§ **Exercise prompt**: Give the listing below as a Markdown table with the columns Number and Text, one row per nonblank line in order, numbered from 1. Leave out the blank lines and the pictures.
***
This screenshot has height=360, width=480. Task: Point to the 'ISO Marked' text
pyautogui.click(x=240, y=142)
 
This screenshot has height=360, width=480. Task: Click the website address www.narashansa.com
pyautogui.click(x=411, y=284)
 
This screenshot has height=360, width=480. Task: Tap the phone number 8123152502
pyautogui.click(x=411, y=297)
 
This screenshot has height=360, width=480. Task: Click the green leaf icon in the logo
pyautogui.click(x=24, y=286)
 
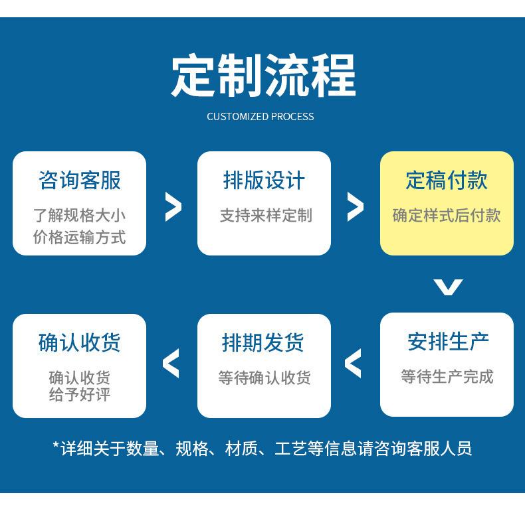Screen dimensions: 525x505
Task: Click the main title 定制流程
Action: coord(263,76)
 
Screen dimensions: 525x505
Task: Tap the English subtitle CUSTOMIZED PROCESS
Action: coord(261,116)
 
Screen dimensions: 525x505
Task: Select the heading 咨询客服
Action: coord(79,180)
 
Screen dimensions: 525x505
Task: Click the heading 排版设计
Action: coord(264,180)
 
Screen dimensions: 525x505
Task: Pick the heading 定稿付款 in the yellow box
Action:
***
§ **Answer to this exercise**:
| Number | Text |
|---|---|
| 1 | This screenshot has height=360, width=480. Task: Point to the 'ISO Marked' text |
| 2 | pyautogui.click(x=240, y=142) |
| 3 | This screenshot has height=360, width=480. Task: Click the website address www.narashansa.com |
| 4 | pyautogui.click(x=411, y=284) |
| 5 | This screenshot has height=360, width=480. Task: Tap the phone number 8123152502 |
| 6 | pyautogui.click(x=411, y=297) |
| 7 | This screenshot has height=360, width=480. Task: Click the green leaf icon in the logo |
| 8 | pyautogui.click(x=24, y=286) |
| 9 | Screen dimensions: 525x505 |
| 10 | Task: Click the main title 定制流程 |
| 11 | Action: coord(263,76) |
| 12 | Screen dimensions: 525x505 |
| 13 | Task: Tap the English subtitle CUSTOMIZED PROCESS |
| 14 | Action: coord(261,116) |
| 15 | Screen dimensions: 525x505 |
| 16 | Task: Select the heading 咨询客服 |
| 17 | Action: coord(79,180) |
| 18 | Screen dimensions: 525x505 |
| 19 | Task: Click the heading 排版设计 |
| 20 | Action: coord(264,180) |
| 21 | Screen dimensions: 525x505 |
| 22 | Task: Pick the heading 定稿付款 in the yellow box |
| 23 | Action: |